■ Work order: Tally the lines in the listing below that contain the string "card", and state only the total.

■ Data under study:
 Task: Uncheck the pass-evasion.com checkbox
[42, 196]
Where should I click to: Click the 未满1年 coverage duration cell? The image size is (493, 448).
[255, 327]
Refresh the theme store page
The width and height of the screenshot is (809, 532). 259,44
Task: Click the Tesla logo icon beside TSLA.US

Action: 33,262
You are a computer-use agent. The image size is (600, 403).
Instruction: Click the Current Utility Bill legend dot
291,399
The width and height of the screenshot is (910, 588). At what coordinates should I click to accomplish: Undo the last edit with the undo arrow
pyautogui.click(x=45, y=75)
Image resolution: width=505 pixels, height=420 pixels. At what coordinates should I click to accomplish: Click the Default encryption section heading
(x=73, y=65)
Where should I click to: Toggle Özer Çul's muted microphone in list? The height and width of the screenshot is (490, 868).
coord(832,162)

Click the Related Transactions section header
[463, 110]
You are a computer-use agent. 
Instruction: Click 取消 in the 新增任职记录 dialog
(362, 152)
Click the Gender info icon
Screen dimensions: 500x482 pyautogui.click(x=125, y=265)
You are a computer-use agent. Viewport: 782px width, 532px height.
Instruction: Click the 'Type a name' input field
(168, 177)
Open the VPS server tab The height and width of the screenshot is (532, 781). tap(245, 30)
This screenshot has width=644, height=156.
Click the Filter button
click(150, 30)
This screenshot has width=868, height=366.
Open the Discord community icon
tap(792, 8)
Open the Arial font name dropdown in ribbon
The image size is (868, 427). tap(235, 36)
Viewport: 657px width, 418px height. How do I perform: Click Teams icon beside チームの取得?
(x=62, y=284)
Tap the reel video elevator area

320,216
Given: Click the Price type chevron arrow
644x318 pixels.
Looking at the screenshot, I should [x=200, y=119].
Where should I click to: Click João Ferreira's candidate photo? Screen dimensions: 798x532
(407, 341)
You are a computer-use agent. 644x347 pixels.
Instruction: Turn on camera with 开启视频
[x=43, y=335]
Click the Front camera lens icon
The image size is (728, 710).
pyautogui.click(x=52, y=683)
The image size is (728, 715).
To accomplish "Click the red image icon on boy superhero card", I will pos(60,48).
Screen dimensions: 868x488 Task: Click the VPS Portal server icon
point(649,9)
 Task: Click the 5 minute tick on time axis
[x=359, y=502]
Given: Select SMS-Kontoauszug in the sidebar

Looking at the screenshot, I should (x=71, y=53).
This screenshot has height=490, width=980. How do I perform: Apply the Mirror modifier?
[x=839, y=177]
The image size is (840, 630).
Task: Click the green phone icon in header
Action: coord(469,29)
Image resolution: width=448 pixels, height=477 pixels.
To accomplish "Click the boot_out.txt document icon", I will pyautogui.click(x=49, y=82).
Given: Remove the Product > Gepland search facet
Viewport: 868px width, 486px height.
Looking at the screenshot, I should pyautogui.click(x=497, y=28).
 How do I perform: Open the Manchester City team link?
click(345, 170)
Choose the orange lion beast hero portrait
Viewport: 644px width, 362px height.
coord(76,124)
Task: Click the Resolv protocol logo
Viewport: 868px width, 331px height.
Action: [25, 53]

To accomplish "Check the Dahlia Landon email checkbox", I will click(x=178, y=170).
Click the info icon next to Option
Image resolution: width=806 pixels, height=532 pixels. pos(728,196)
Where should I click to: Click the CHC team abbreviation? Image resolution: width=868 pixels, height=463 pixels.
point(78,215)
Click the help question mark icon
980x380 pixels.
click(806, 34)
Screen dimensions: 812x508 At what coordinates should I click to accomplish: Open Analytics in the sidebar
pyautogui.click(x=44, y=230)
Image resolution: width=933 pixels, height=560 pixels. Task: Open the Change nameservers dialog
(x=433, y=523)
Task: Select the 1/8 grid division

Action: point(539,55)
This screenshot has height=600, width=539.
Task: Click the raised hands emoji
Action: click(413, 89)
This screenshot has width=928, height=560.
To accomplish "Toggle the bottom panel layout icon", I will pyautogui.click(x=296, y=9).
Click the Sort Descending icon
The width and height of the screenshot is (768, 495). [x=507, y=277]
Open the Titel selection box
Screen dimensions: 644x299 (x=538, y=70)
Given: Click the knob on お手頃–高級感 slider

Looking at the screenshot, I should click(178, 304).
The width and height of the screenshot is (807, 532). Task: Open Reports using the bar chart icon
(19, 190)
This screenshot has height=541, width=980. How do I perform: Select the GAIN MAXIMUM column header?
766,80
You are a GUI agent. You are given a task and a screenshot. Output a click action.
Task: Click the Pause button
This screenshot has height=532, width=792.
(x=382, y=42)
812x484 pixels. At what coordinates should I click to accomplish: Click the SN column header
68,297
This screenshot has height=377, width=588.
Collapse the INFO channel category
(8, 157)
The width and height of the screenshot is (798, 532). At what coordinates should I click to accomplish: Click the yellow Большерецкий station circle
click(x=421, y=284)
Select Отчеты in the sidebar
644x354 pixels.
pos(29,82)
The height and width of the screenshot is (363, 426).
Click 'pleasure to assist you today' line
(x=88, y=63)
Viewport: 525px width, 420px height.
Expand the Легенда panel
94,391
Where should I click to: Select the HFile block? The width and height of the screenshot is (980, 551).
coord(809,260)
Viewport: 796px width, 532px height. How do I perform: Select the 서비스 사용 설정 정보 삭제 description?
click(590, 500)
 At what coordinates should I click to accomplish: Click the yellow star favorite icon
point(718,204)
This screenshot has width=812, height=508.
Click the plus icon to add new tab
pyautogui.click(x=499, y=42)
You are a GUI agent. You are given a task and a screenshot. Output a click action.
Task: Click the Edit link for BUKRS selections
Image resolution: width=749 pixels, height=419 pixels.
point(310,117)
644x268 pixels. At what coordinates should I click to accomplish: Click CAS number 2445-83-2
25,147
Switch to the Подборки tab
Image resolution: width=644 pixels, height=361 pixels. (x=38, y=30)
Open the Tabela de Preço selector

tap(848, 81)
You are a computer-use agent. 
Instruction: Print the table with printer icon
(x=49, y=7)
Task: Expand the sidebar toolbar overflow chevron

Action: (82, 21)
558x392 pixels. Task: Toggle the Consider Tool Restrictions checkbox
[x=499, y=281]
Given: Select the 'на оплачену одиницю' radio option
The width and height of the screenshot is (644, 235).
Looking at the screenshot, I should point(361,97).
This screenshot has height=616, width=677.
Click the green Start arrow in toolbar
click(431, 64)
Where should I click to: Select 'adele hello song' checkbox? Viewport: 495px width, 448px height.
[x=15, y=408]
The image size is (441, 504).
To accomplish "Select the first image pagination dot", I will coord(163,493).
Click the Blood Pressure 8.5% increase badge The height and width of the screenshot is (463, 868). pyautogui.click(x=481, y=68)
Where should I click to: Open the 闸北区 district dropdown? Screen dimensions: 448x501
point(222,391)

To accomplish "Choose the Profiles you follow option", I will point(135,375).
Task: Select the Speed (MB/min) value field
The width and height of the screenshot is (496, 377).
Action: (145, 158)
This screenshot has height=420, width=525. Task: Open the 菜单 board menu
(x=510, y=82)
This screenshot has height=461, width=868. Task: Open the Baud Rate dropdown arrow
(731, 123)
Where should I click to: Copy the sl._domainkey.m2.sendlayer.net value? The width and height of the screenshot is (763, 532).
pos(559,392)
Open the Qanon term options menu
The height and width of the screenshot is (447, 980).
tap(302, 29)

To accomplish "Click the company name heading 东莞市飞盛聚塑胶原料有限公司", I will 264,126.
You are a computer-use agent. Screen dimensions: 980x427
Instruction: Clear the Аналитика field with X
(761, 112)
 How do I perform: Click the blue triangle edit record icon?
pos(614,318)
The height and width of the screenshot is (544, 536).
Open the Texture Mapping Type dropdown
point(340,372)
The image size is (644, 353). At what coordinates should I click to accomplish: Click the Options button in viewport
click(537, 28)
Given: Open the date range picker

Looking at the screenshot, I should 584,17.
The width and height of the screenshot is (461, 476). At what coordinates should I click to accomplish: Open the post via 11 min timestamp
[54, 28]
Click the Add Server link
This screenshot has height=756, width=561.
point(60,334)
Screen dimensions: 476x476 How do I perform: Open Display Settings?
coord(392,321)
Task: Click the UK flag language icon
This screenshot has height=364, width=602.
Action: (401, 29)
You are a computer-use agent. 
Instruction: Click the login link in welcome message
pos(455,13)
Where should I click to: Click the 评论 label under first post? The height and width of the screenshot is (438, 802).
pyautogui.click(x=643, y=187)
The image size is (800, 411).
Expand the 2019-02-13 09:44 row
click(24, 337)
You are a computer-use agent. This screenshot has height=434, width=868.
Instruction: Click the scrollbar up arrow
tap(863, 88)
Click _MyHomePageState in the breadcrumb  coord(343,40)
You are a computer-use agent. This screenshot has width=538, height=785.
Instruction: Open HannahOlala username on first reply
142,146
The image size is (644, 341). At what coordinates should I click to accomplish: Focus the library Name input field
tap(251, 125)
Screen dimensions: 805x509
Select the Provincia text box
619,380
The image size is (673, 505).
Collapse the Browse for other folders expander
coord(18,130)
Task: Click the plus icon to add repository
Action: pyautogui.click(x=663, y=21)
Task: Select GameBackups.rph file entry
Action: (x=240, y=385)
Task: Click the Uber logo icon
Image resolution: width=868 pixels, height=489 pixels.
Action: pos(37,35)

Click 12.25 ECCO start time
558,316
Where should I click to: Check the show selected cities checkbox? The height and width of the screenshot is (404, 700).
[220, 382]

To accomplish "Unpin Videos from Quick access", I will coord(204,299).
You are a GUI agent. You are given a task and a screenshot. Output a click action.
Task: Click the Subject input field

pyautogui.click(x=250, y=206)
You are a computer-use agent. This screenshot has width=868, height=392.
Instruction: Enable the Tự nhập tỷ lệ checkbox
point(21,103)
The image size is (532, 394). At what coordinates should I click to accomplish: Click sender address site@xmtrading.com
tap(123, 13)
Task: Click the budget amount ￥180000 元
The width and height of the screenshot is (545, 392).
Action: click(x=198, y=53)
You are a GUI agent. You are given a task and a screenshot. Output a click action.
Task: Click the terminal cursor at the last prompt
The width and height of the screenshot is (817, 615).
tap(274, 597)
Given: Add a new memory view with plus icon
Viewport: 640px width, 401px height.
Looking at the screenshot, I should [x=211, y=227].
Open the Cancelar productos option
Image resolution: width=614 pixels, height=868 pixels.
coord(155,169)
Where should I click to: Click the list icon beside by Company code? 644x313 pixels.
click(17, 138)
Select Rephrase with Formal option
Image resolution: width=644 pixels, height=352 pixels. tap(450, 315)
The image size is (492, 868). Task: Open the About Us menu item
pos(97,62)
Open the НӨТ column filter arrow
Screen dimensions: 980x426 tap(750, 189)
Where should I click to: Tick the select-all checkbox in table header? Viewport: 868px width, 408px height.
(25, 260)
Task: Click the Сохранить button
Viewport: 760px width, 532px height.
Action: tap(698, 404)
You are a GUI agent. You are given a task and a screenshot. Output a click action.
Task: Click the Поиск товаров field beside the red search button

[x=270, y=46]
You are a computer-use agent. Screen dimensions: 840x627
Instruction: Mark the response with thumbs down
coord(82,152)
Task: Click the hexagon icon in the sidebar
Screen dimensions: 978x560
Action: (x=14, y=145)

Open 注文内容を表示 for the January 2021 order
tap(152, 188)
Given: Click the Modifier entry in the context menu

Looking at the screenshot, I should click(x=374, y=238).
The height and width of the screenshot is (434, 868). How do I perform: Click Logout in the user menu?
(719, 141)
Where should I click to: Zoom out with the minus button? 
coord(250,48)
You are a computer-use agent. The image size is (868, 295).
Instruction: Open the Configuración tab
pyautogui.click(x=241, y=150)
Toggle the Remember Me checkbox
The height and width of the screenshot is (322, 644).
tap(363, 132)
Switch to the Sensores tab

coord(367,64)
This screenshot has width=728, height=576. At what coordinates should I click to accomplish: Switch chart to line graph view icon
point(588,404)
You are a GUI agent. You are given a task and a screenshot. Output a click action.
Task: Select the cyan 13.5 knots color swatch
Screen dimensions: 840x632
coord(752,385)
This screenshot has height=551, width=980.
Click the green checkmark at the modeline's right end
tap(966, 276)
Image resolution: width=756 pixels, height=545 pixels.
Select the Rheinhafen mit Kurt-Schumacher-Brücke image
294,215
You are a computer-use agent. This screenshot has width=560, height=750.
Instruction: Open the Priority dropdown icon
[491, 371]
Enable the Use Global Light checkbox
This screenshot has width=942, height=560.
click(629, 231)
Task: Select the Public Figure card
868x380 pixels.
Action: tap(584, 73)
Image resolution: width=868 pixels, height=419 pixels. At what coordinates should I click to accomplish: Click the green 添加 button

■ Solution: 2